Teach these topics by balancing technical precision with real-world constraints. Avoid oversimplifying technologies as ‘magic fixes’—instead, use data to show their limits. Research shows students grasp sustainability best when they trace energy flows and costs, so pair demonstrations with calculations to ground abstract ideas. Confront myths directly with experiments and calculations to replace assumptions with evidence.

Students will explain the technical steps of desalination and NEWater, analyze their roles in Singapore’s water supply, and evaluate their sustainability through evidence-based discussions.
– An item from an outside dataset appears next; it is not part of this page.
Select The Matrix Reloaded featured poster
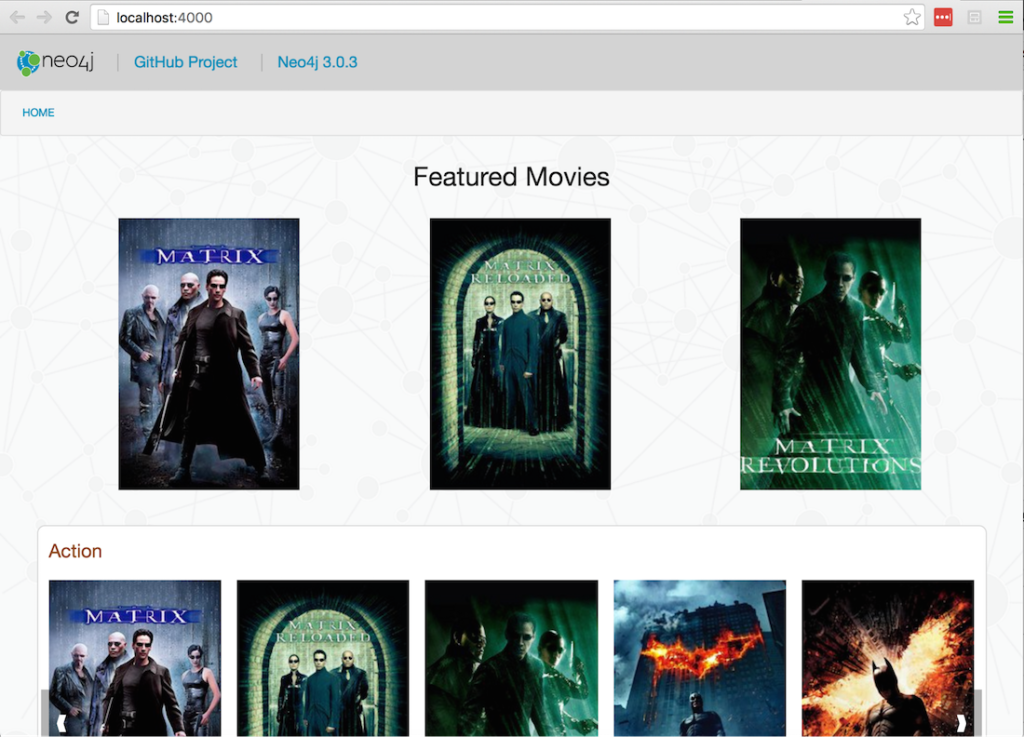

Success looks like clear process maps, justified debates, and confident corrections of common myths.

Watch Out for These Misconceptions

  • During the Lab Demo: Simple Desalination Model, watch for students assuming solar stills can supply large cities because their small-scale models produce fresh water quickly.

    Use the solar still experiment to calculate yield per square meter, then compare it to Singapore’s daily water demand of 1.5 million cubic meters to show why industrial energy is non-negotiable for scale.

  • During the Debate: Prioritize Desalination or NEWater, watch for students dismissing NEWater as ‘just recycled water’ without addressing its multi-barrier treatment.

    Have debaters reference the NEWater purity test data from the NEWater tasting demo to counter this myth with measurable standards, forcing them to engage with technical evidence.

  • During the Case Study: Four National Taps Analysis, watch for students arguing that desalination or NEWater alone could replace all other sources.

    Use the case study’s cost and energy data to calculate the carbon footprint of relying solely on desalination, then ask groups to redesign a mix that meets demand without exceeding limits.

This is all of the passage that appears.